The Fish and Game Department has not paid for a backup water supply, despite its written commitment to cover those costs. That leaves Portola holding a $172,000 bill Portola City Administrator Jim Murphy calls "the equivalent of a father's failure to make court-ordered child support payments."

The nearly $400,000 in city costs related to the Lake Davis project represents 21 percent of Portola's annual budget, Murphy adds.

The repercussions widen

Despite promises of state assistance, local businesses that would normally be enjoying the start of a busy tourist season are reporting declines up to 50 percent because of uncertainty and fear about the lake. Two business owners say they will not open at all this summer - one of them, never.

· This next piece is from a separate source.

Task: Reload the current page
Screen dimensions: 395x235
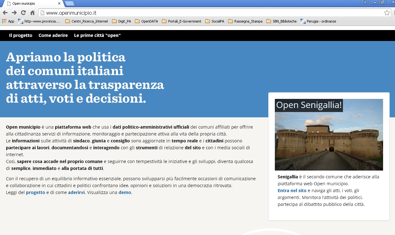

"We're bitter. We're furious," says Christopher D. Stanton, a Portola physician. "Our drinking water was poisoned at gunpoint."

Portola has filed a $2 million claim against the state of California over the poisoning of the city's drinking water supply.

And on May 5, Plumas County District Attorney James Reichle filed misdemeanor criminal charges against the Fish and Game Department, Banky Curtis and two other agency employees. The charges include violations of state water laws in poisoning Lake Davis and allowing contaminants to seep into Grizzly Creek. The criminal case reflects a community still seething with anger.

"The level of arrogance that was exhibited by these people in handling this project was criminal," Reichle says.

Foy, the department spokesman, called the criminal charges a continuation of "the baseless legal challenges, personal attacks and inflammatory remarks" that have occurred over the history of the project. The department has gone to "extraordinary lengths' to address the economic impacts and water supply issues associated with the project, he says. As proof, Foy cited the over 1 million rainbow trout the department has planted this spring in streams near Lake Davis and its one-time action to open fishing season three weeks earlier than the rest of the state.

"The criminals here are the individuals that planted northern pike in Lake Davis, not the department or the employees," Foy says.

Murphy says the hostilities that have developed since the poisoning project could have been avoided by prompt answers to questions and action in place of promises.

"The state burned us," he says. "They show all the symptoms of a guilty party attempting to create a smokescreen to cover the actions ... Their unwillingness to assume responsibility for their mistakes led to this government boondoggle."